NYSE IPO Guide Third Edition
1
Why go public?
1.1 Advantages of conducting an IPO
J.P. Morgan (Investment Banking)
When considering an IPO, a company
should evaluate the pros and cons, as
well as the motivations for going public.
This evaluation process is best conducted
in conjunction with an investment bank,
which can assist the company in thinking
through the key points. There are numerous
advantages to going public, the most
pertinent of which are detailed in the
following section.
(a) Access to capital
Going public affords a company access
to capital, both at the time of IPO and on
an ongoing basis. An IPO can consist of
primary and/or secondary proceeds. A
company can raise primary capital to fund
growth, make investments and/or repay
debt.
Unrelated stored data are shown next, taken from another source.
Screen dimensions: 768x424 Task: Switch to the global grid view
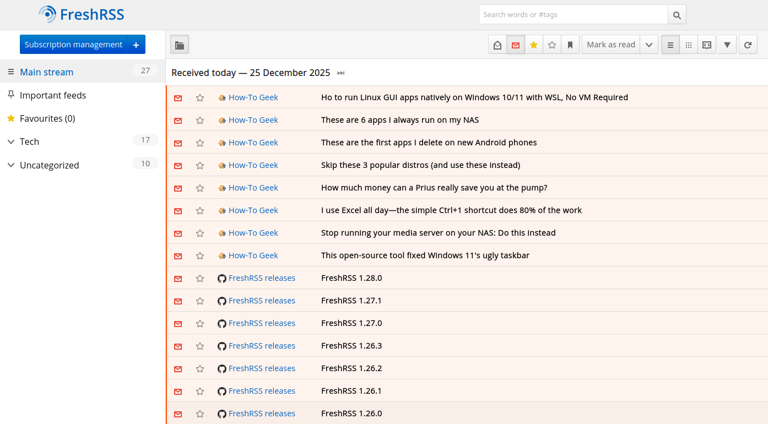[689, 45]
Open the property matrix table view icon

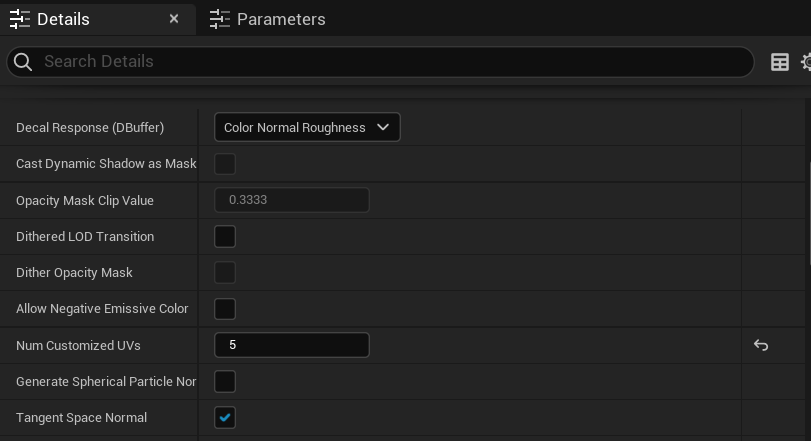[x=779, y=62]
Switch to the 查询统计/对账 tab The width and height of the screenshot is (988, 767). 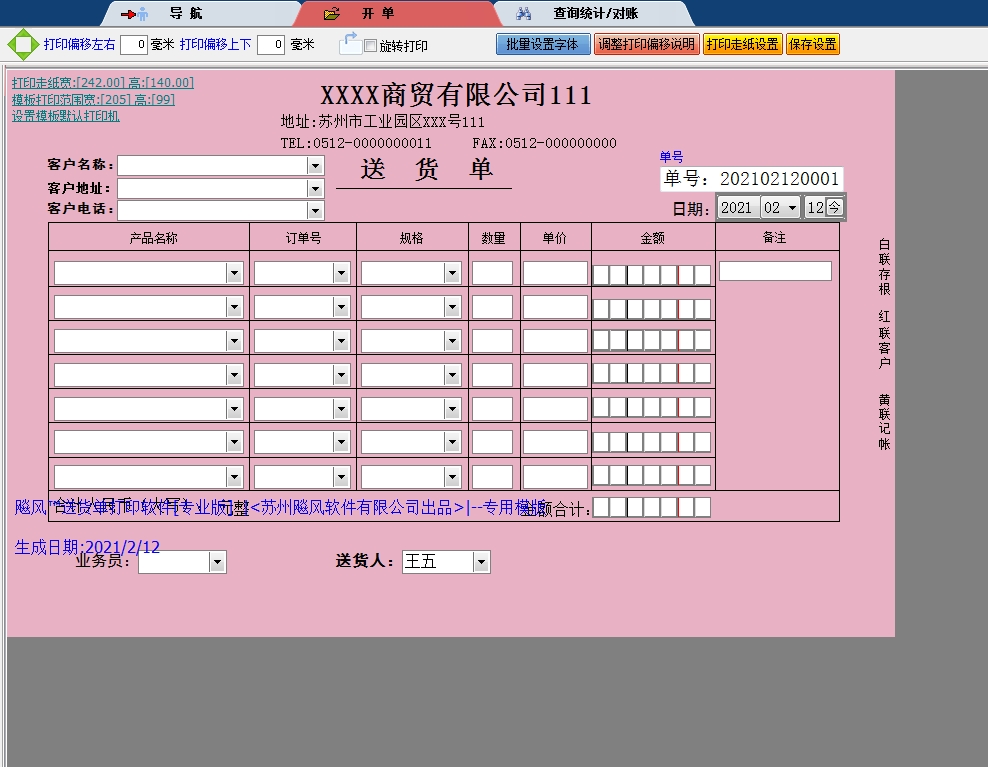click(594, 14)
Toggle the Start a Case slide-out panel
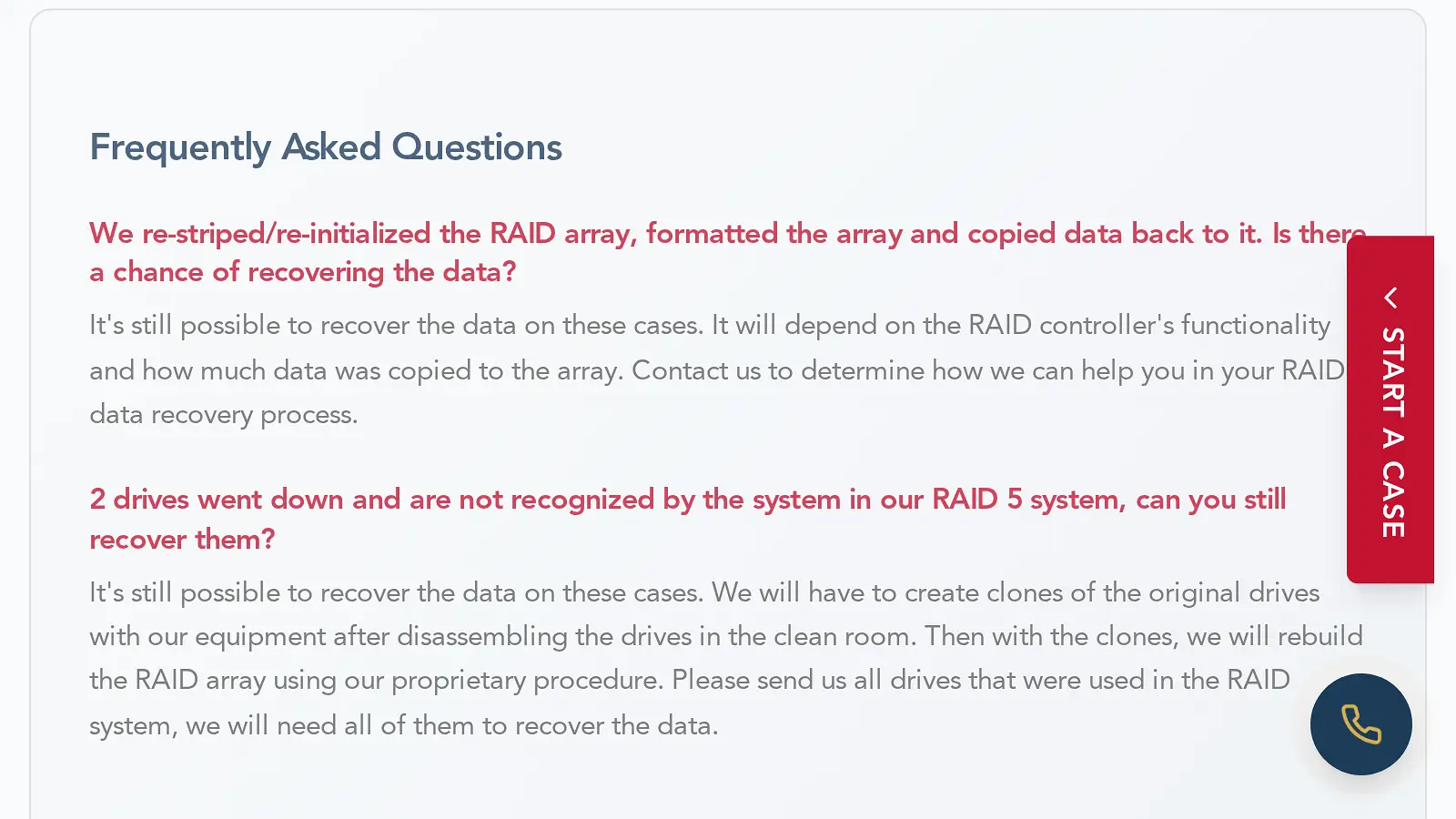The image size is (1456, 819). [x=1391, y=410]
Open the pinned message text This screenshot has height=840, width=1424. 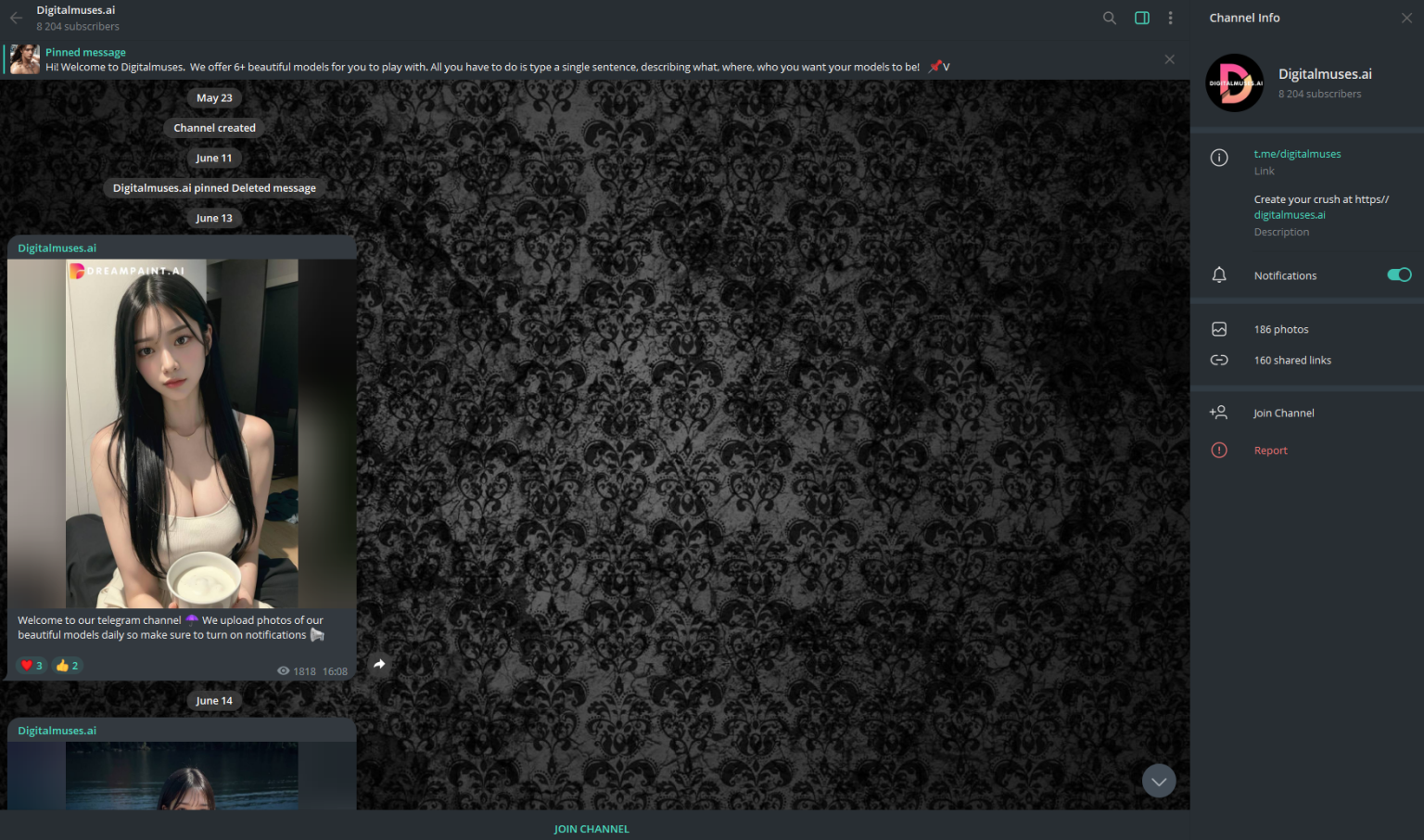pos(482,67)
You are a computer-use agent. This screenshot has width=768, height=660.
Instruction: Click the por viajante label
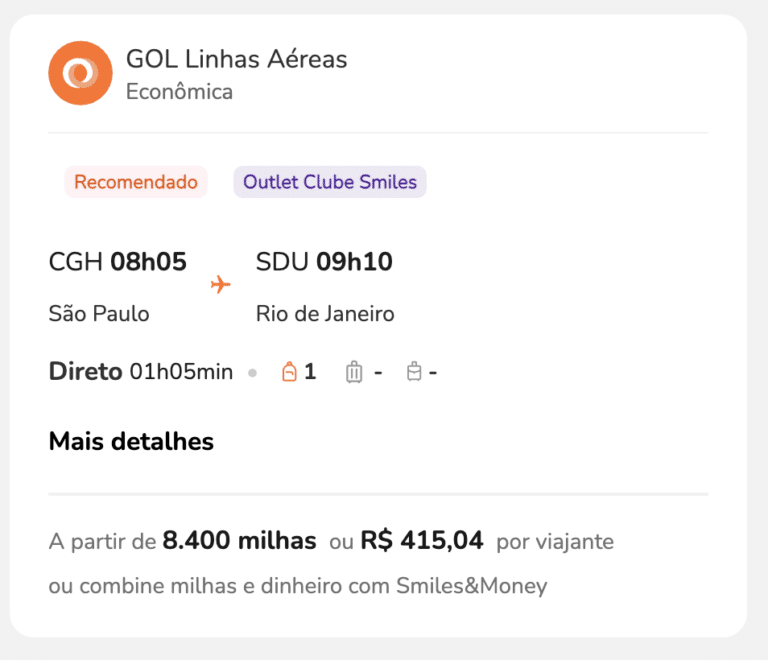[x=555, y=542]
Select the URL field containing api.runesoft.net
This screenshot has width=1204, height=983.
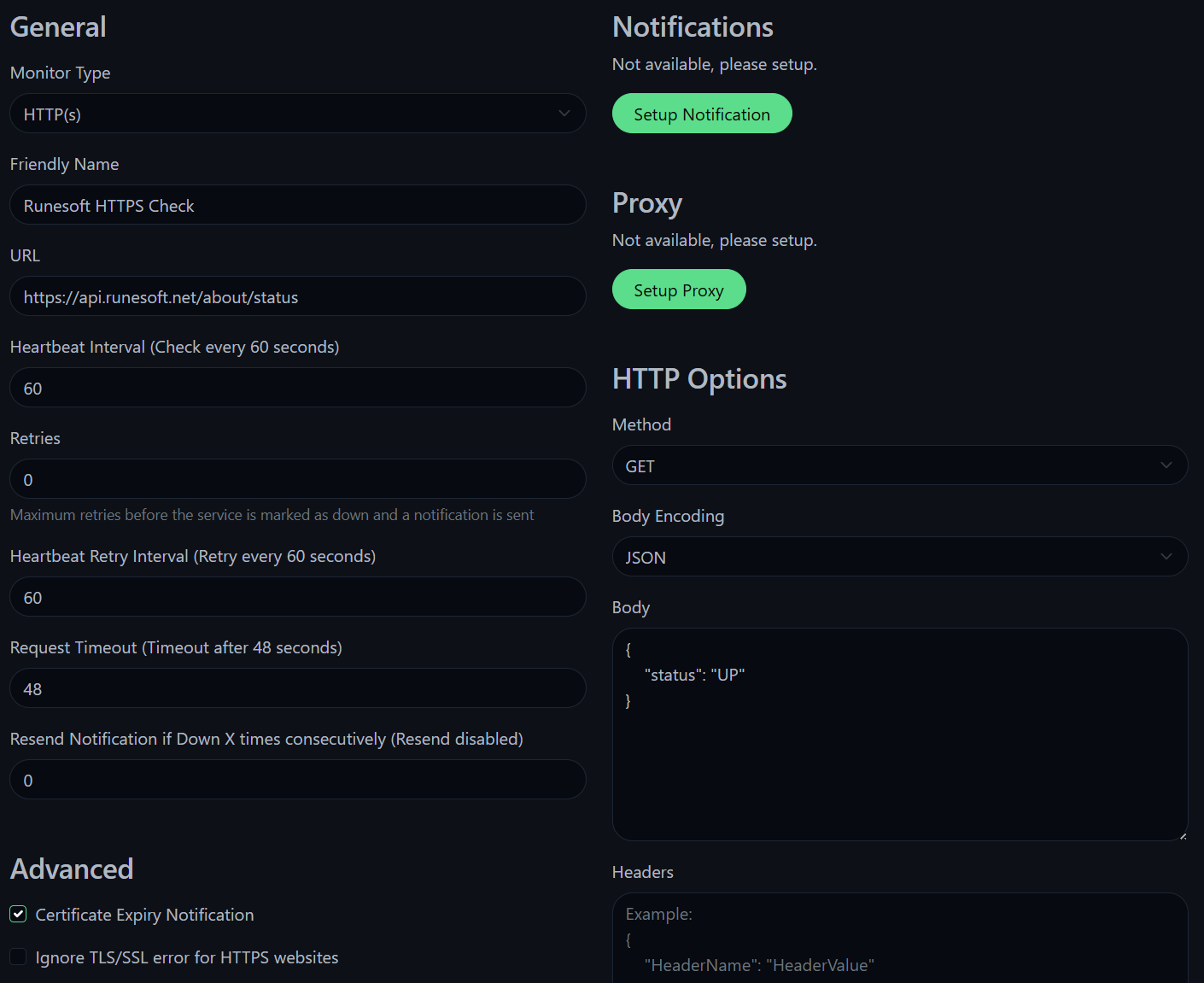point(297,296)
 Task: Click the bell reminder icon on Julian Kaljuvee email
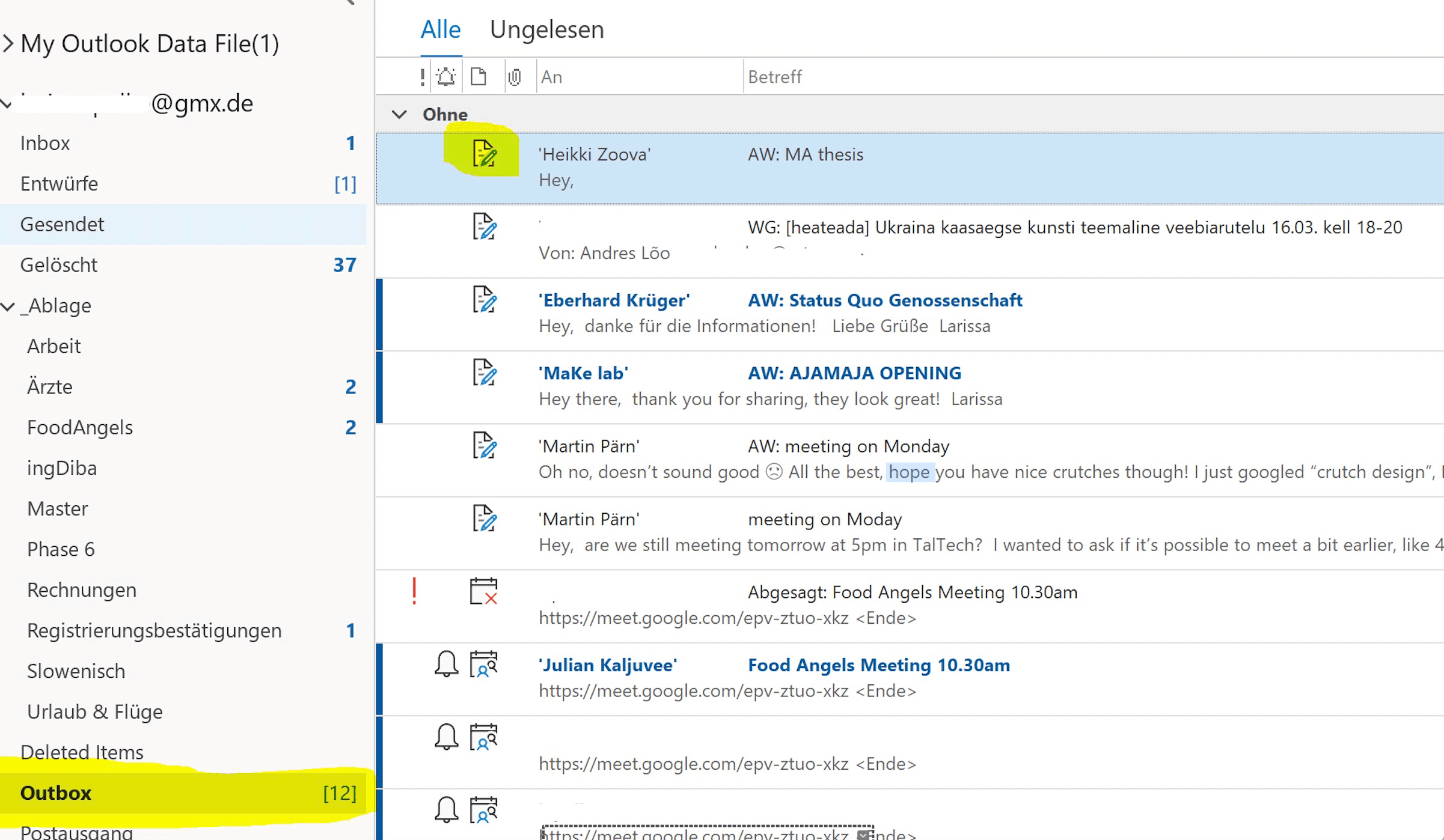446,664
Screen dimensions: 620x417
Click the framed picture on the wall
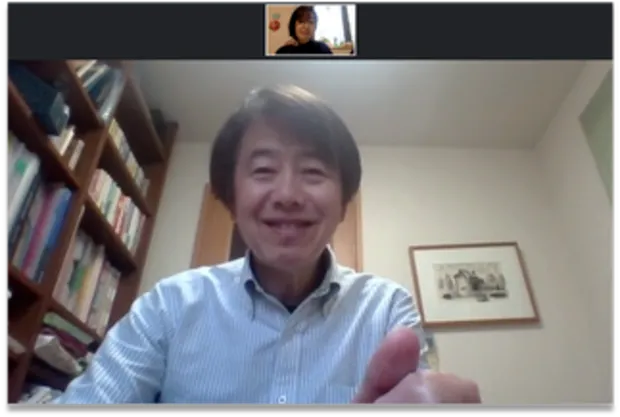pos(472,283)
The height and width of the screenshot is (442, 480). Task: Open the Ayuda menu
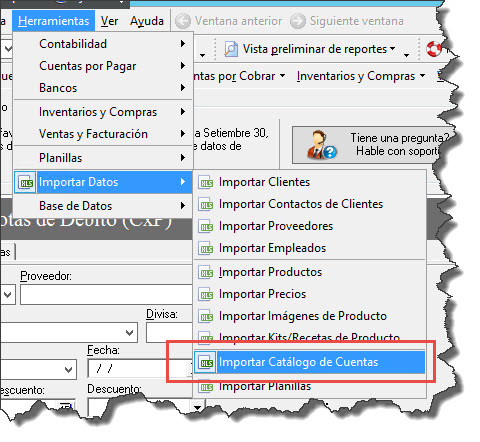(x=147, y=21)
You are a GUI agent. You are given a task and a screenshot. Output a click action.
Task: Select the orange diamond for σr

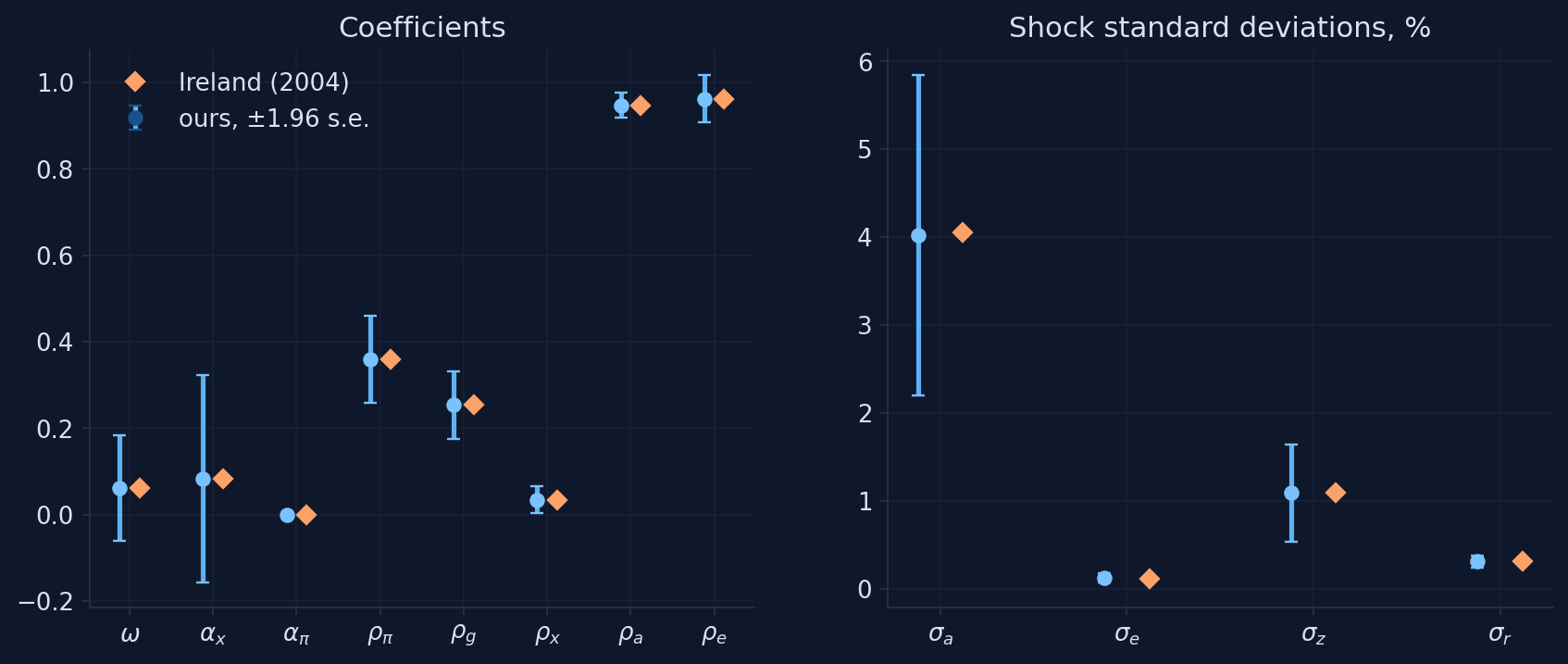tap(1523, 561)
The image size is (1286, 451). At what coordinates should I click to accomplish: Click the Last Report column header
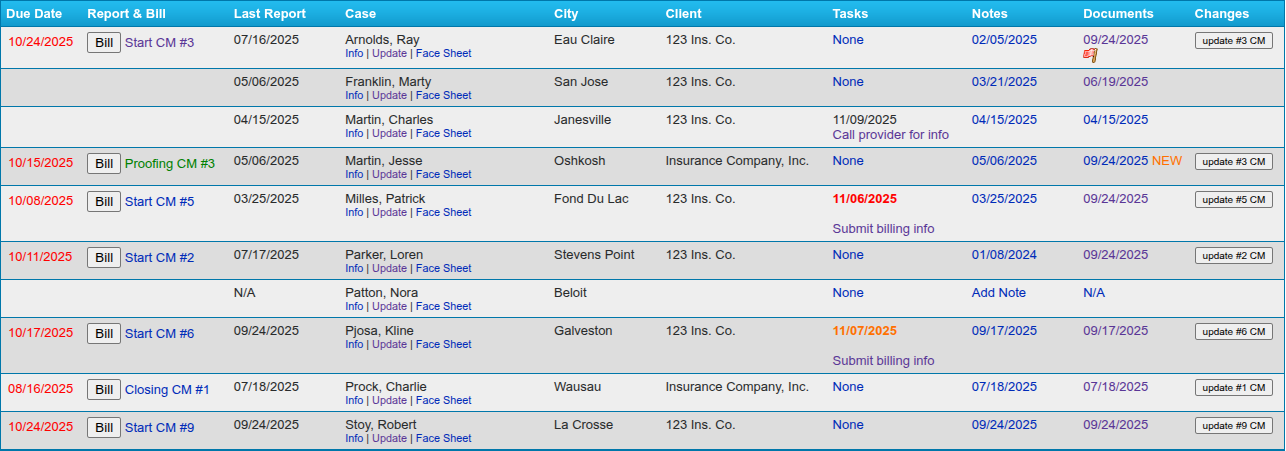270,14
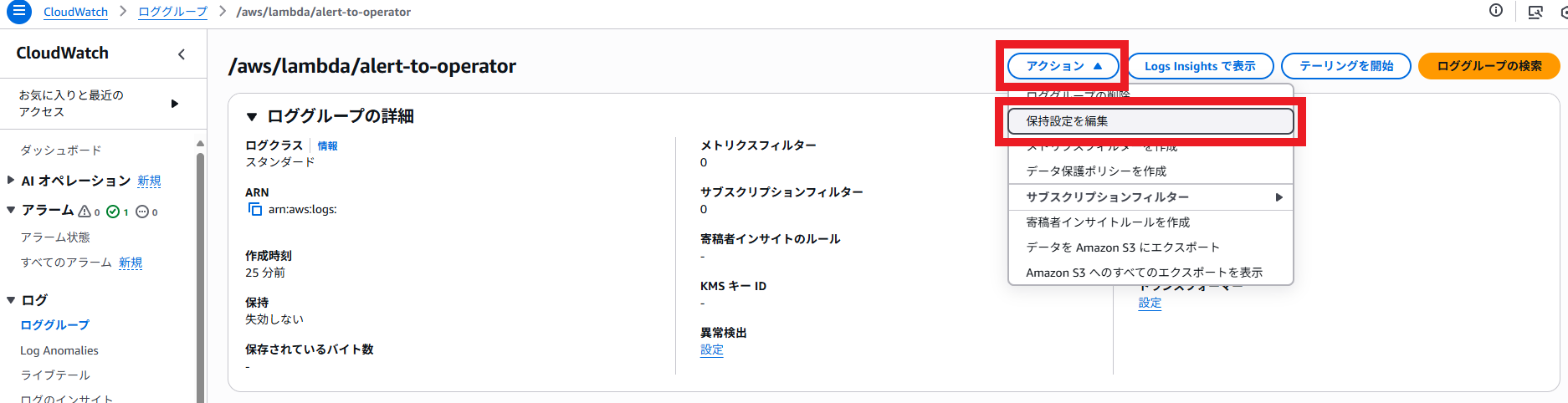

An IPO can also provide liquidity
to existing investors and give them an
opportunity to sell stock.
Additionally:
■ Once the company is public, it has
access to an entirely new, deep and
liquid source of capital for
any future needs it may have.
■ Being publicly traded adds equity to
the company’s capital-raising toolkit,
enabling the company to achieve and
maintain an optimal capital structure
and potentially use stock as an
acquisition currency.
■ Following the IPO, the company will
be able to tap the equity markets via
follow-on offerings of primary and/or
secondary shares, or a mix thereof.
After the company has been public
for 12 months, it will be eligible to
access the equity capital markets
more efficiently via a shelf registration
statement.
(b) Liquidity event
Listing on the NYSE has numerous benefits,
not only for the company but also for its
shareholders. As previously mentioned, the
IPO can be structured such that existing
owners of the company can sell down their
positions and receive proceeds for their
shares. In addition, once the company is
public, the existing owners can monetize
their holdings in an efficient fashion
(c) Branding event and prestige
An IPO is a significant branding event.
By listing on the NYSE, the company will
receive far-reaching media coverage,
starting on the first day of trading if not
before. Subsequent to the IPO, research
analysts will begin to write reports on the
company, further raising its profile. This can
enhance the company’s visibility, increase
its credibility with existing and potential
customers and suppliers
and help strengthen its competitive
position.
(d) Public currency for acquisitions
Once the company is public, it can use its
publicly tradable common stock in whole
or in part to acquire other companies in
conjunction with, or instead of, raising
additional capital. Publicly tradable stock
with a reference price is more attractive
to target shareholders than illiquid private
company stock, which is more difficult to
value.
(e) Enhanced benefits for current
employees
Stock-based compensation aligns
employees’ interests with those of the
company and its public shareholders. By
allowing employees to benefit alongside
the company’s financial success, these
programs increase productivity and
loyalty to the company and serve as a key
selling mechanism when attracting top
talent. Furthermore, issuing equity-based
compensation will allow the company to
attract top talent without incurring additional
cash expenses. Being a public company
provides employees with the ability to
monetize the value of their stock-based
compensation, whether it is options or
restricted stock.
1.2 Potential issues
J.P. Morgan (Investment Banking)
While there are numerous advantages
to going public, there are also several
considerations that the company, its
management and its shareholders
should evaluate prior to embarking on the
IPO process. The most seamless IPO
processes are for companies that fully
evaluate these considerations before
embarking on an IPO and begin making
the necessary preparations months, if not
years, beforehand.
(a) Loss of privacy and flexibility
Private companies can operate without
disclosing proprietary information in a
public forum. However, to comply with
securities laws, public companies must
disclose potentially sensitive information
publicly, which regulatory agencies, as
well as competitors, can then access. In
addition, the focus of research analysts
and investors on quarterly results and
stock price performance may constrain
the operational flexibility that a private
company enjoys.
(b) Regulatory requirements and
potential liability
Public companies must file various reports
with the SEC and other regulators on an
ongoing basis. In order to comply with
disclosure requirements, companies often
need to change or expand their existing
policies and infrastructure, which can be
costly and time-consuming. In addition,
directors and officers are potentially
liable for misstatements and omissions
in the registration statement and in the
company’s ongoing reporting under the
Securities Exchange Act of 1934 (the
Exchange Act).
(c) Sarbanes-Oxley
The Sarbanes-Oxley (SOX) Act was
passed in 2002 following a number of
major corporate and accounting scandals,
which cost investors billions of dollars and
shook public confidence in US securities’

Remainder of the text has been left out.